» **Passage shown**:

= = = =

Here I want to talk a little about test automation framework construction. Or, rather, micro-framework construction. I will use my own tool, called Tapestry, for this purpose. Tapestry is written in Ruby but what I talk about is potentially transferrable to your language of choice. Not only do I believe but I know that Ruby is one of the best languages and ecosystems in which to build test solutions for automation against a UI, service, or an API. I’m not talking about building enterprise solutions or apps or whatever else here. I’m talking about test solutions. And that distinction does matter when you consider the ecosystem you want to use. A few years ago I wrote about why test engineers should learn Ruby. And that was because of the ease of creating a simple test supporting tool in very few lines of code. Ruby is also fantastic even if your application itself is not written in Ruby. I wrote awhile back about how your automation language does not have to be your development language. All this being said, I’m not a language bigot by any means. And I would love to create a version of Tapestry, with the same interface I discuss here, in multiple languages. The challenge being I doubt you could get as clean as expression as you can do with Ruby. But I would absolutely like to be proven wrong about this.

What Is Tapestry?

Tapestry is designed to place a thin wrapper around a library called Watir, which stands for Web Application Testing in Ruby. Watir is a library that automates actions within a browser, using the WebDriver API. Watir is in turn a wrapper for Selenium, which is what’s actually providing the WebDriver API. The guiding idea of Tapestry is one that fuels any work I do on test solutions: a certain linguistic sophistication in the pursuit of concise programming.

= = = =

» **Records**:
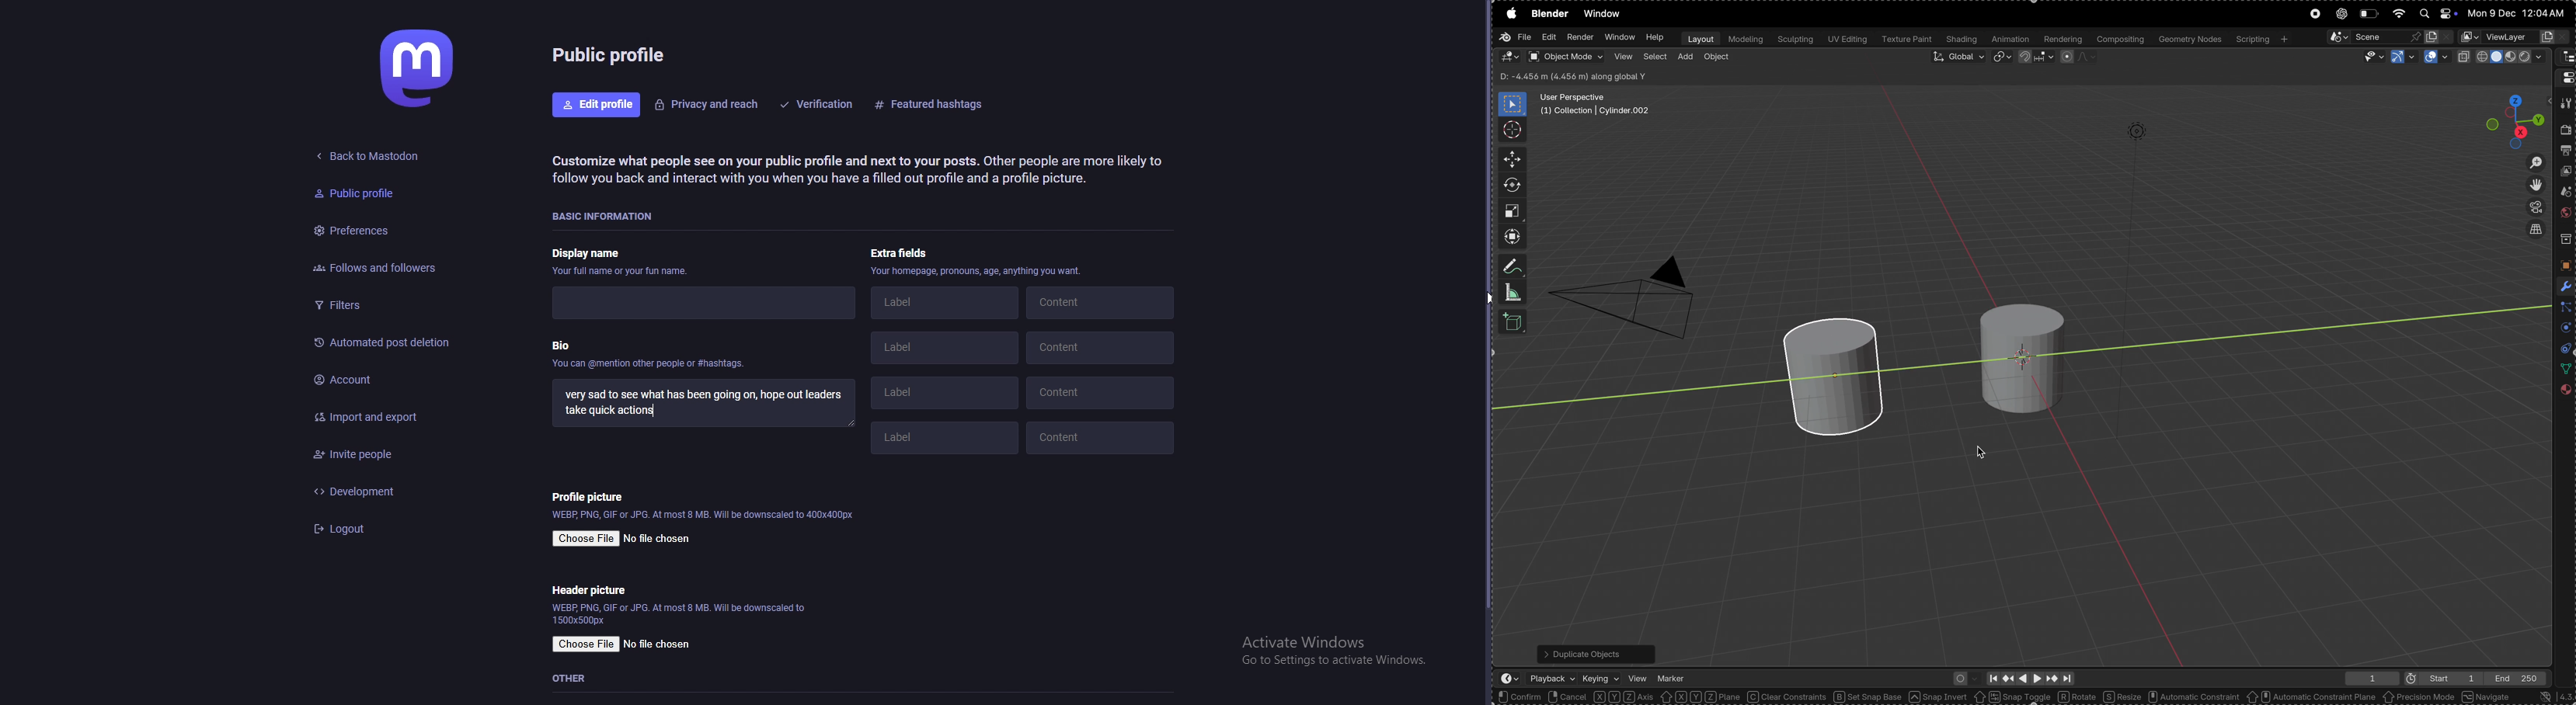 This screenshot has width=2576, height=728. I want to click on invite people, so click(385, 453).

= = = =

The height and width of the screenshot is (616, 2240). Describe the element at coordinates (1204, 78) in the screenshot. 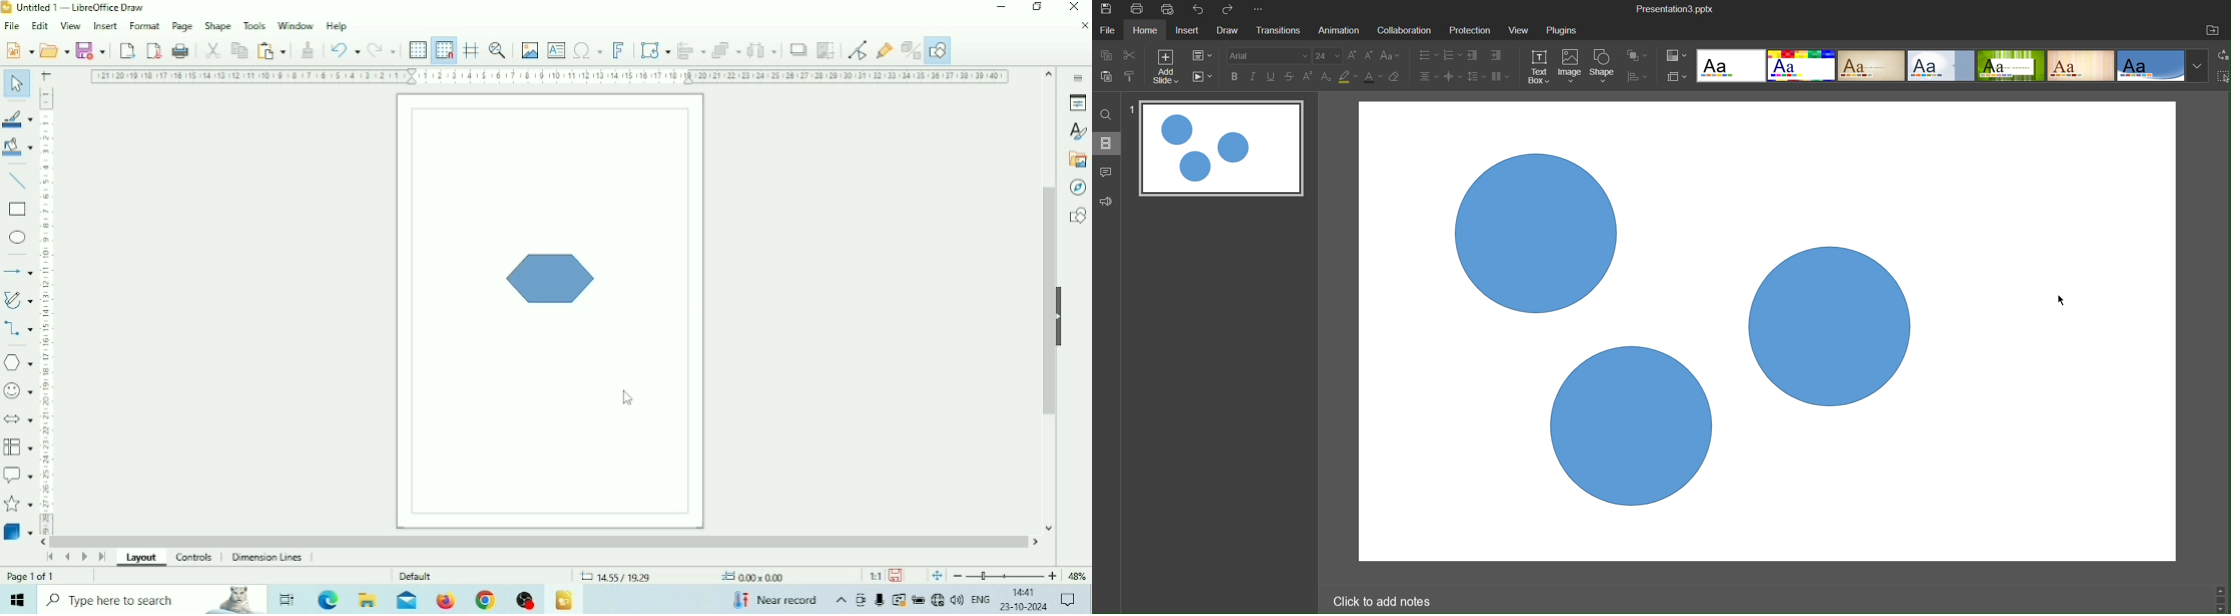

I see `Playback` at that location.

= = = =

» **Directions for this task**: Can you write out, word for word, the part of the Tapestry passage between "What Is Tapestry?" and "of concise programming.", inclusive?

» **Solution to this task**:
What Is Tapestry?

Tapestry is designed to place a thin wrapper around a library called Watir, which stands for Web Application Testing in Ruby. Watir is a library that automates actions within a browser, using the WebDriver API. Watir is in turn a wrapper for Selenium, which is what’s actually providing the WebDriver API. The guiding idea of Tapestry is one that fuels any work I do on test solutions: a certain linguistic sophistication in the pursuit of concise programming.